Durante los siglos XVII y XVIII la celebración de la Navidad fue cristalizando en nuestros pueblos y la fiesta fue cobrando un renovado perfil siempre a la luz de los cambios en la propia Europa o en Los Estados Unidos que no demoraban en pasar por nuestro litoral y penetrar lo que se conocía como “los reinos del Perú”. Siempre ceremonial pero llena de música sacra y profana, la navidad cobró en el siglo XIX un aroma de fiesta eterna. Hablamos de un mes entero de “jaraneta y bebendurria”, para usar expresiones de Ricardo Palma en su tradición. Con igual intensidad se celebraban los días 8, 13, 15, 24, 28 de diciembre y el 6 de enero.
El fervor y el deleite mundano se daban la mano. Las familias levantaban altares festivos y al caer la noche llegaban los enviados. Desfilaba rica comida, se entonaba con fervor diversos villancicos y luego “empezaba lo bueno”. Cuando se retiraban los invitados de etiqueta empezaba lo bueno. Las parejas bailaban delante del altar. ¿Qué bailaban? El ondú, el paspié, la pieza inglesa y demás bailes de sociedad por entonces a la moda.
En aquel tiempo esperaban hasta el 6 de enero para entregar los obsequios navideños. Todo luego de una misa especial y de luego de probar la sabrosa rosca de reyes. Una vez terminada la cena se procedía a abrir los anhelados regalos y finalmente empezaba otra gran jarana.
¿Y en Talara?
Ya en pleno siglo veinte tuve ocasión de ver en detalle las celebraciones de la Navidad en 1931. Talara era una ciudad con todo su adelanto, casi un enclave gringo en pleno Piura. Y la propia capital vivía al compás de la influencia cultural norteamericana. Pero igual se vivía la Navidad, con sus villancicos y viandas. Su chocolate y la misa de Gallo, castillos de fuego, maromas, danzantes.
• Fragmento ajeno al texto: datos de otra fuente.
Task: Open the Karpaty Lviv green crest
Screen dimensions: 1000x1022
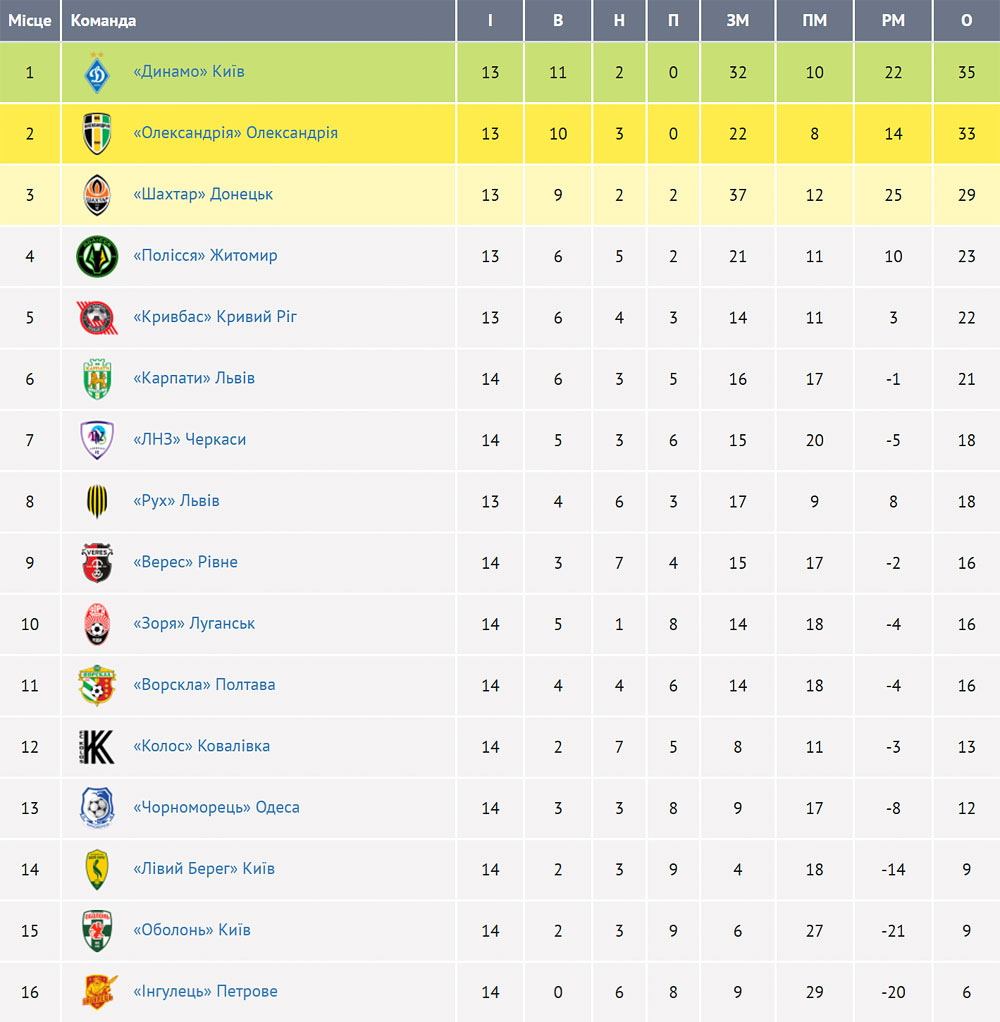Action: 97,379
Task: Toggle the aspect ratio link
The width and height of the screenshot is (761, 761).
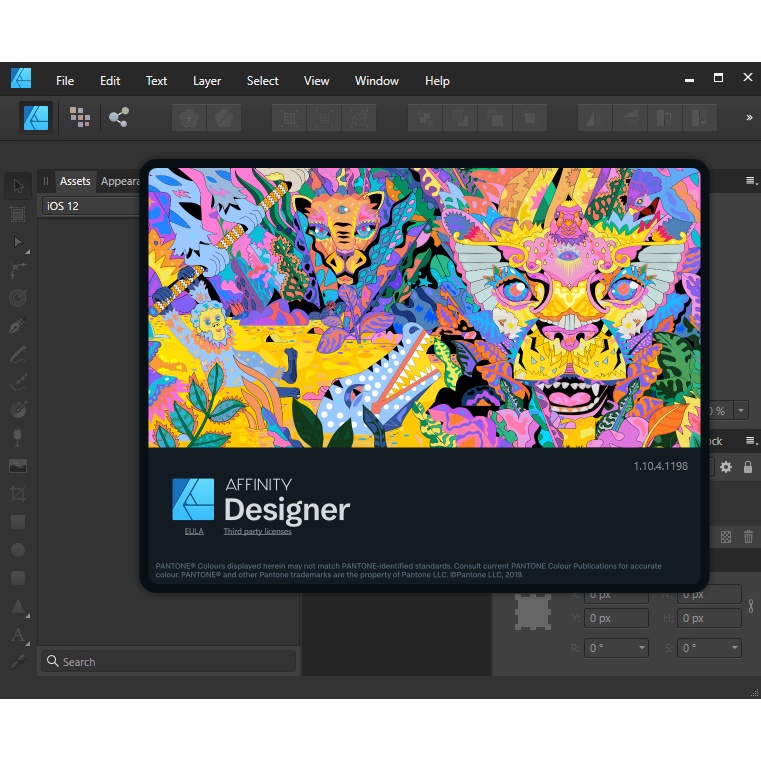Action: (751, 606)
El ritmo de vida era otro, pausado y relajado. Para los festejos propios del Año Nuevo parecía faltar una eternidad y más todavía para la anhelada bajada de Reyes, que dejarían regalos a su paso.
En los grandes salones familiares de la capital, los comensales se esmeraban en dejar atrás chicharrones, tamales y humitas. Luego se despachaban fritangas, cau-cau y escabeche. Dribleaban mazamorras, manjar blanco, picarones y natillas. También destacaban en la mesa los camarones, las salchichas, las papas con sus diferentes salsas, buen vino y todo tipo de chichas invitando a seguir la tertulia futbolera. Hasta que algún fonógrafo de última generación permitía el milagro de la música y se daba inicio a los bailes, que algunos ya llamaban dancing.
En los hogares del pueblo también se recibía las visitas de amigos y familiares para exhibir el belén doméstico ese día de navidad. Se hacía de tripas corazón y todos eran bienvenidos. En la puerta de entrada solía colocarse un platillo destinado a los orines del niño. Ahí se depositaban las monedas y con ellas se financiaba la rica chicha especial de maíz que se preparaba y brindaba, a título de orines, en honor al Niño de Belén.
Y así, hasta que el ruido de cohetecillos ganaba el ambiente, surgía un arpa, trinaba un violín, bailaban pallas y negrillos y en su momento guitarra llamaba cajón y cajón a la voz primera. Y que viva el niño Dios que ha nacido allá en Belén. Los de arriba y los de abajo festejaban y danzaban por el nacimiento del niño Manuelito. Cada quien a su manera. Compartían una misma fe así estuvieran dándole al fox trot o anduvieran en pleno zapateo de terral.